*Brief*
Every entry here should be copied exactly.

────────────────

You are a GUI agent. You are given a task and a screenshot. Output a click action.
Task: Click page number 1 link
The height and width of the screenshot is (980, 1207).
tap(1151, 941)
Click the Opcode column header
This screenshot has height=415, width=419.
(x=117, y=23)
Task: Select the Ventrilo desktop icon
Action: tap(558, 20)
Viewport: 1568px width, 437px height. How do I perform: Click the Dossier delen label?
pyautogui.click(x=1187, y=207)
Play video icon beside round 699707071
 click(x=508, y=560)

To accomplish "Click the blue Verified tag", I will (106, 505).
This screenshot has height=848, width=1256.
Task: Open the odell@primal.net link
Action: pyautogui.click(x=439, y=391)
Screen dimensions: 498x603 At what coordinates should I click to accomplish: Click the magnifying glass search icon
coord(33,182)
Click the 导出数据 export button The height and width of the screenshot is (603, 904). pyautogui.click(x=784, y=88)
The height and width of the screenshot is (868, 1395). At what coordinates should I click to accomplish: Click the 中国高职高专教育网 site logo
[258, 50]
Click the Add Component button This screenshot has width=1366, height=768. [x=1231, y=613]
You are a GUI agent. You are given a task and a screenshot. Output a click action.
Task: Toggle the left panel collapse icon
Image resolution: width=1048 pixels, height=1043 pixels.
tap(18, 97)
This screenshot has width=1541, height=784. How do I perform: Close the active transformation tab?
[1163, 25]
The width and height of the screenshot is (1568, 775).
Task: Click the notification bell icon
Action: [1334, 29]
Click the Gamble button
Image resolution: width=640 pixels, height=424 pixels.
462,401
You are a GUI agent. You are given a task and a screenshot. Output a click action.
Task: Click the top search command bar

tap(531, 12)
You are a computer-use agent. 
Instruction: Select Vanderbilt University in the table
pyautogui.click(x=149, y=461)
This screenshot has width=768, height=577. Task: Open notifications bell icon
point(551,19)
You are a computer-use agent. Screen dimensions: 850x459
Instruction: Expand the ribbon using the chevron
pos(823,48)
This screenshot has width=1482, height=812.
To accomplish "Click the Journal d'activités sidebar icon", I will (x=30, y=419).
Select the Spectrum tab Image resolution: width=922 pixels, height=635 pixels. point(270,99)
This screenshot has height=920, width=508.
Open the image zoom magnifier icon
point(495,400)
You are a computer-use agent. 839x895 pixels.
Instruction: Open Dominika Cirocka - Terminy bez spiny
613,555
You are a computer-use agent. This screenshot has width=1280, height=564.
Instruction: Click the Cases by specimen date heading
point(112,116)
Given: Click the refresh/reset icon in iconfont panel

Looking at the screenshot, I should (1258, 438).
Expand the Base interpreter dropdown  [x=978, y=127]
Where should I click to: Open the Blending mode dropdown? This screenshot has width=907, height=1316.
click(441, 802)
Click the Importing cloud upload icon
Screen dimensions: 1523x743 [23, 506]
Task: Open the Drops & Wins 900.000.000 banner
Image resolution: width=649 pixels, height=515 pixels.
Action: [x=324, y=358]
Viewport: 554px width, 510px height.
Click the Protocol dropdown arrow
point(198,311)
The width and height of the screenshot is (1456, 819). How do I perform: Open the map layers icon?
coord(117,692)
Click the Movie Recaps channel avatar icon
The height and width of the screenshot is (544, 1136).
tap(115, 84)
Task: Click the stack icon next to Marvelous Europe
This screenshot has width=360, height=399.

────────────────

*Response for this exercise*
You are a GUI agent. You are given a task and a screenshot. Output a click action.
Task: Click page number 1 link
The height and width of the screenshot is (980, 1207).
tap(1151, 941)
Click the Opcode column header
This screenshot has height=415, width=419.
(x=117, y=23)
Task: Select the Ventrilo desktop icon
Action: tap(558, 20)
Viewport: 1568px width, 437px height. How do I perform: Click the Dossier delen label?
pyautogui.click(x=1187, y=207)
Play video icon beside round 699707071
 click(x=508, y=560)

To accomplish "Click the blue Verified tag", I will (106, 505).
This screenshot has height=848, width=1256.
Task: Open the odell@primal.net link
Action: pyautogui.click(x=439, y=391)
Screen dimensions: 498x603 At what coordinates should I click to accomplish: Click the magnifying glass search icon
coord(33,182)
Click the 导出数据 export button The height and width of the screenshot is (603, 904). pyautogui.click(x=784, y=88)
The height and width of the screenshot is (868, 1395). At what coordinates should I click to accomplish: Click the 中国高职高专教育网 site logo
[258, 50]
Click the Add Component button This screenshot has width=1366, height=768. [x=1231, y=613]
You are a GUI agent. You are given a task and a screenshot. Output a click action.
Task: Toggle the left panel collapse icon
Image resolution: width=1048 pixels, height=1043 pixels.
tap(18, 97)
This screenshot has width=1541, height=784. How do I perform: Close the active transformation tab?
[1163, 25]
The width and height of the screenshot is (1568, 775).
Task: Click the notification bell icon
Action: [1334, 29]
Click the Gamble button
Image resolution: width=640 pixels, height=424 pixels.
462,401
You are a GUI agent. You are given a task and a screenshot. Output a click action.
Task: Click the top search command bar

tap(531, 12)
You are a computer-use agent. 
Instruction: Select Vanderbilt University in the table
pyautogui.click(x=149, y=461)
This screenshot has width=768, height=577. Task: Open notifications bell icon
point(551,19)
You are a computer-use agent. Screen dimensions: 850x459
Instruction: Expand the ribbon using the chevron
pos(823,48)
This screenshot has width=1482, height=812.
To accomplish "Click the Journal d'activités sidebar icon", I will (x=30, y=419).
Select the Spectrum tab Image resolution: width=922 pixels, height=635 pixels. point(270,99)
This screenshot has height=920, width=508.
Open the image zoom magnifier icon
point(495,400)
You are a computer-use agent. 839x895 pixels.
Instruction: Open Dominika Cirocka - Terminy bez spiny
613,555
You are a computer-use agent. This screenshot has width=1280, height=564.
Instruction: Click the Cases by specimen date heading
point(112,116)
Given: Click the refresh/reset icon in iconfont panel

Looking at the screenshot, I should (1258, 438).
Expand the Base interpreter dropdown  [x=978, y=127]
Where should I click to: Open the Blending mode dropdown? This screenshot has width=907, height=1316.
click(441, 802)
Click the Importing cloud upload icon
Screen dimensions: 1523x743 [23, 506]
Task: Open the Drops & Wins 900.000.000 banner
Image resolution: width=649 pixels, height=515 pixels.
Action: [x=324, y=358]
Viewport: 554px width, 510px height.
Click the Protocol dropdown arrow
point(198,311)
The width and height of the screenshot is (1456, 819). How do I perform: Open the map layers icon?
coord(117,692)
Click the Movie Recaps channel avatar icon
The height and width of the screenshot is (544, 1136).
tap(115, 84)
Task: Click the stack icon next to Marvelous Europe
This screenshot has width=360, height=399.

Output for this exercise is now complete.